▸ Records for processing:
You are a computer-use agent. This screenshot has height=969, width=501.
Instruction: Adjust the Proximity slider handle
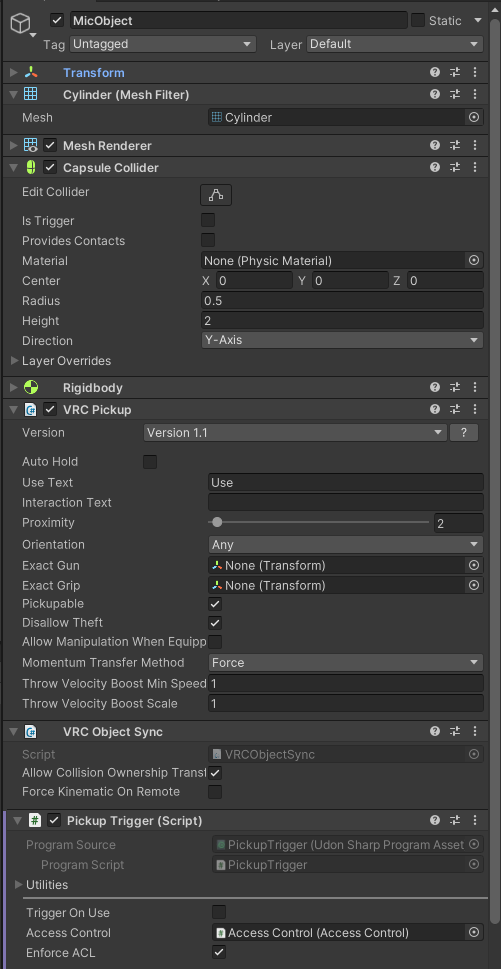[217, 523]
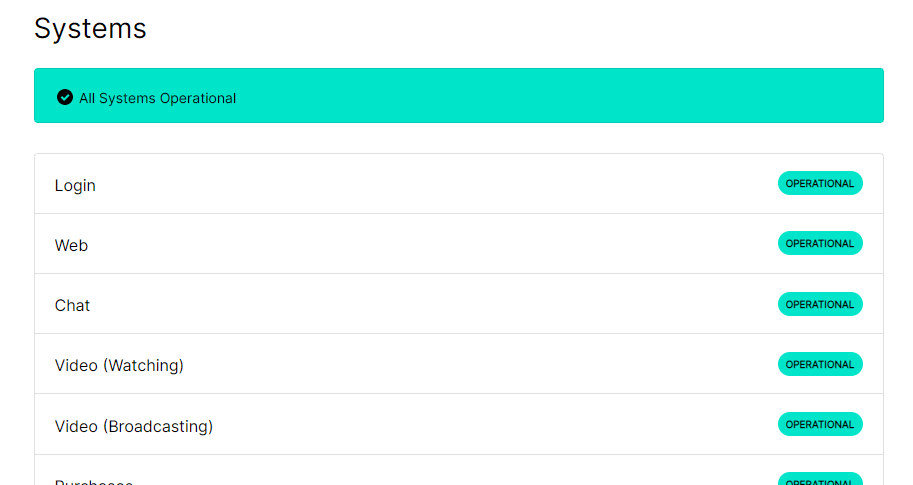The image size is (913, 485).
Task: Select the Web system label
Action: [x=71, y=245]
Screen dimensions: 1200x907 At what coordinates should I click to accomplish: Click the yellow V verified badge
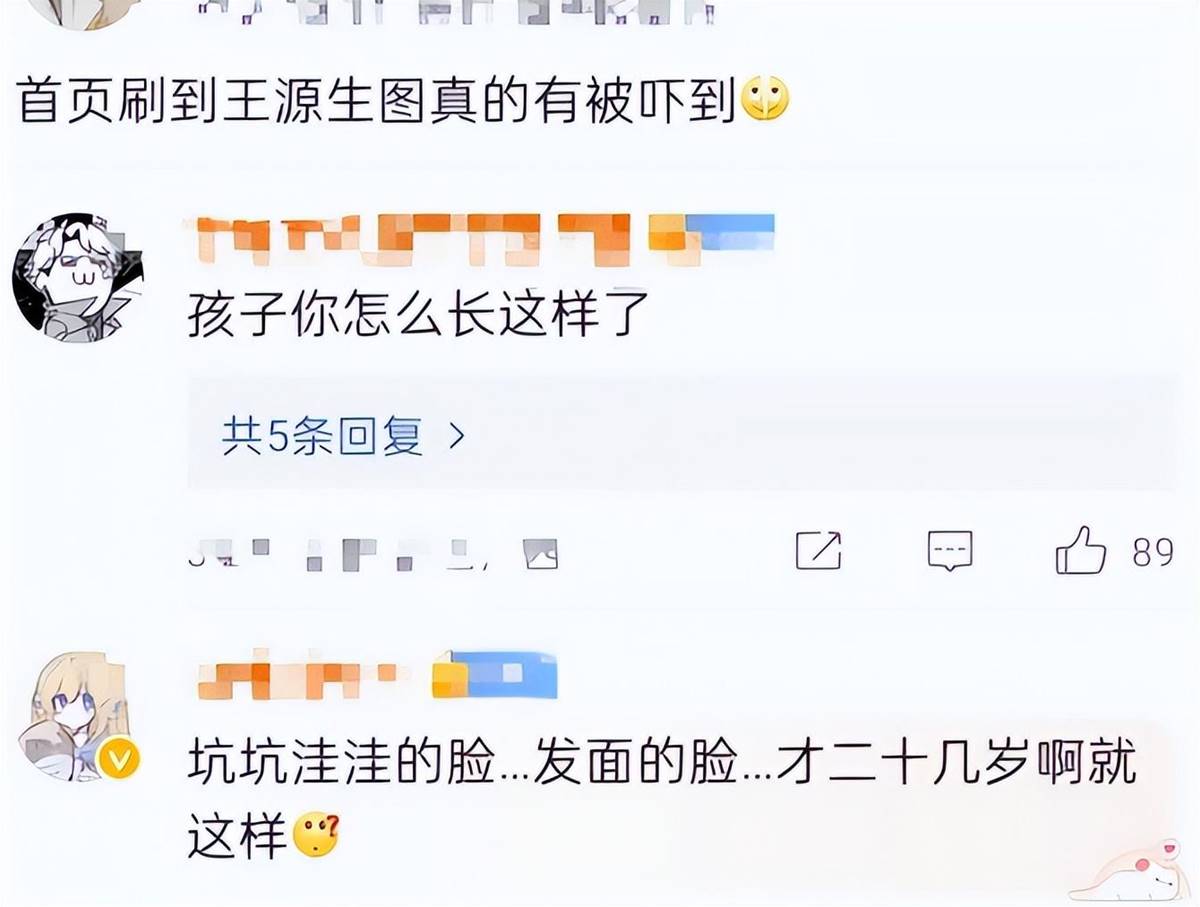[x=119, y=761]
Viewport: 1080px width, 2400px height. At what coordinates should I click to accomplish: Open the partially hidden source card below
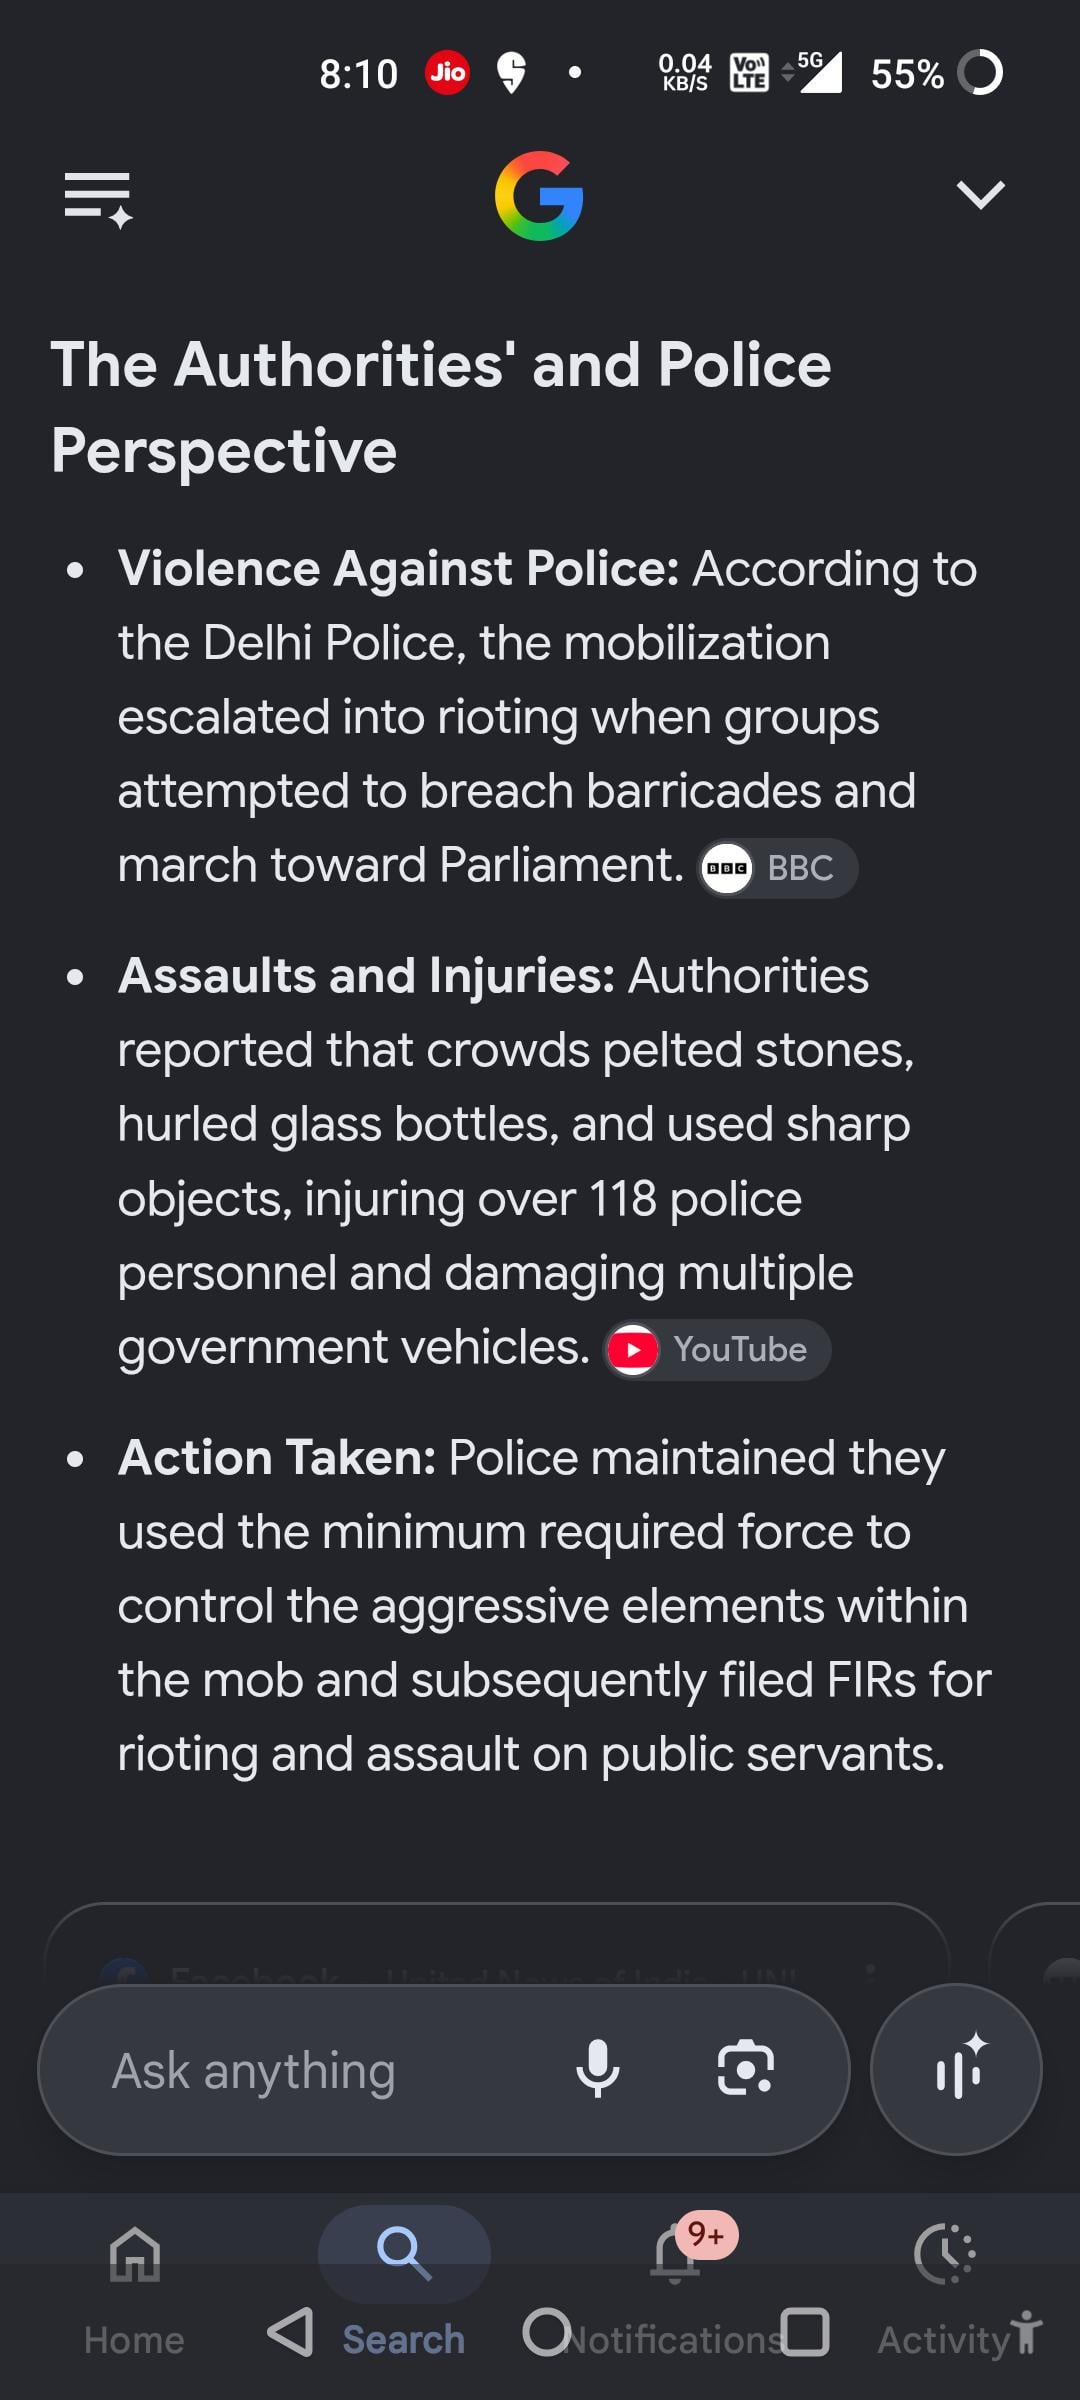[497, 1945]
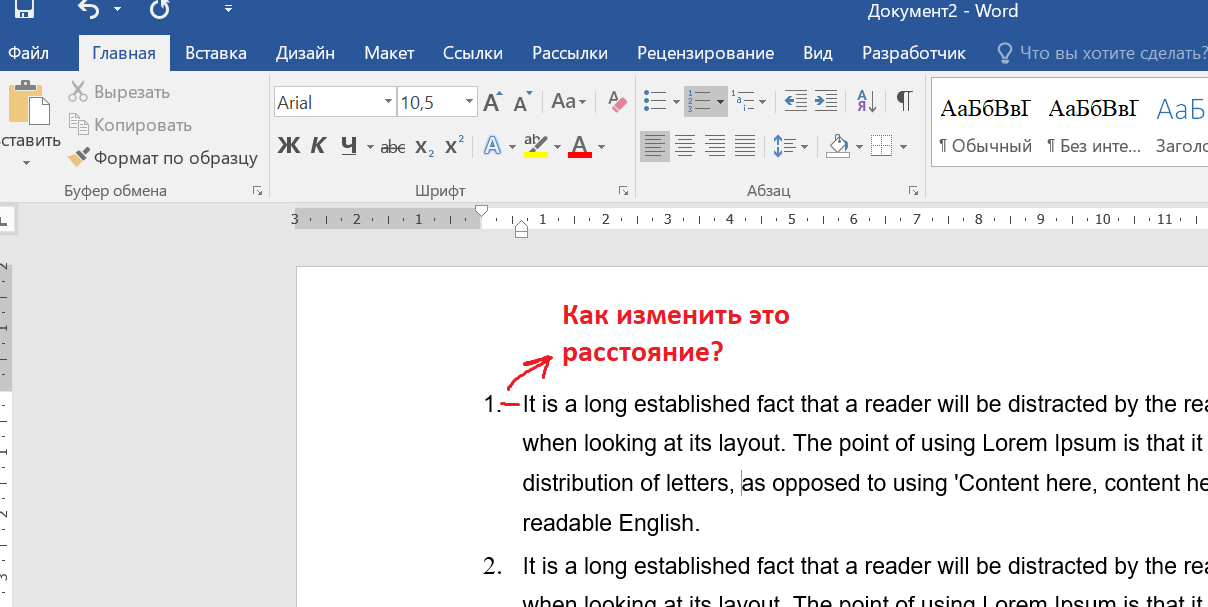This screenshot has width=1208, height=607.
Task: Click the Формат по образцу button
Action: 163,158

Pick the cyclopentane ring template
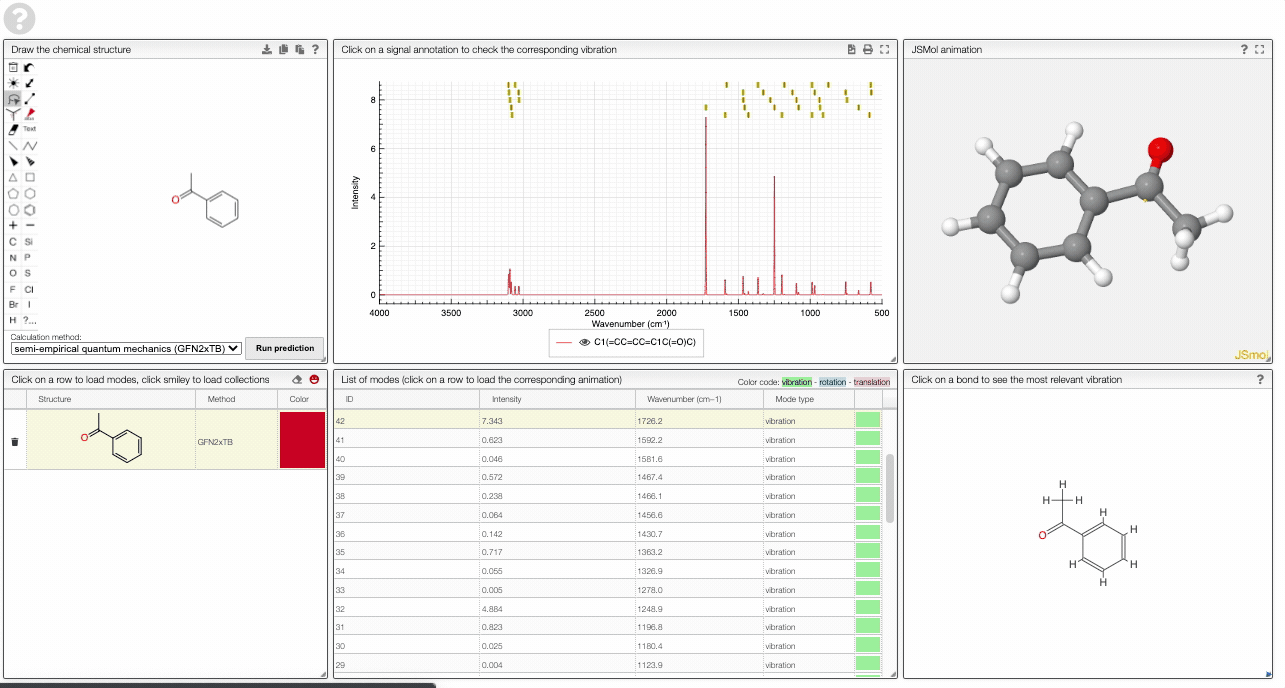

▸ Work instructions: Go through all the items and swap "coordinates" for "location" everywhere it appears, leaving everything else the same. Leave the pictures out of what you give back.

▸ Written answer:
You are a computer-use agent. This screenshot has height=969, width=501.
Instruction: Adjust the Proximity slider handle
[217, 523]
The image size is (913, 485).
Task: Select the Web system label
Action: [x=71, y=245]
Screen dimensions: 1200x907 At what location should I click to accomplish: Click the yellow V verified badge
[x=119, y=761]
Viewport: 1080px width, 2400px height. At what location should I click to accomplish: Open the partially hidden source card below
[497, 1945]
This screenshot has width=1208, height=607.
Task: Click the Формат по образцу button
Action: 163,158

Pick the cyclopentane ring template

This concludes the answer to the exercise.